The Court concluded that the SWP’s use of AFR was in accordance with the law under its powers to prevent and detect crime as it was deployed in a transparent and limited way. Perhaps most importantly, SWP had an “appropriate policy document” in place that (only just) complied with section 42 of the Data Protection Act. The court also took care not to evaluate the quality of the DPIA carried out by the SPW.
However in Sweden, a far more restrictive approach was taken to the use of AFR. Here the Swedish data protection authority (DPA) fined a school approximately £17,000 for a pilot scheme that used AFR technology to assist the student registration process over a few weeks.
Biometric data in the form of the students’ faces and names were captured and stored in a local computer (without internet connection), which was stored in a sealed cabinet. Parents and guardians had provided explicit consent for their child to be part of the scheme.
Nevertheless the Swedish DPA argued that this use of AFR was disproportionate: the students’ privacy was greatly infringed and the process of registering students could be done in less intrusive ways. Furthermore, despite parental consent being obtained, it held that consent was not freely given as there was a power imbalance between the students and the school board. Finally, although the school had carried out a data protection impact assessment (DPIA) the Swedish DPA considered that the DIPA was not adequate for the purposes.

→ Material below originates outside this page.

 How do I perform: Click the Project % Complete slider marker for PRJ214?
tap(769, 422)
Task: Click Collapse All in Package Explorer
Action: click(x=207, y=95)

Last month the Information Commissioner launched an investigation following concerns that live AFR was being used in King’s Cross and Manchester Piccadilly railway stations, as well as in parts of Birmingham. The ICO restated that “any organisations wanting to use facial recognition technology must comply with the law – and they must do so in a fair, transparent and accountable way. They must have documented how and why they believe their use of the technology is legal, proportionate and justified”.
AFR looks set to become part of the landscape for UK law enforcement agencies in the same way as CCTV. For private businesses, the use of AFR is more problematic given that the imbalance between employer and employee makes consent unlikely to be an effective legal basis of processing.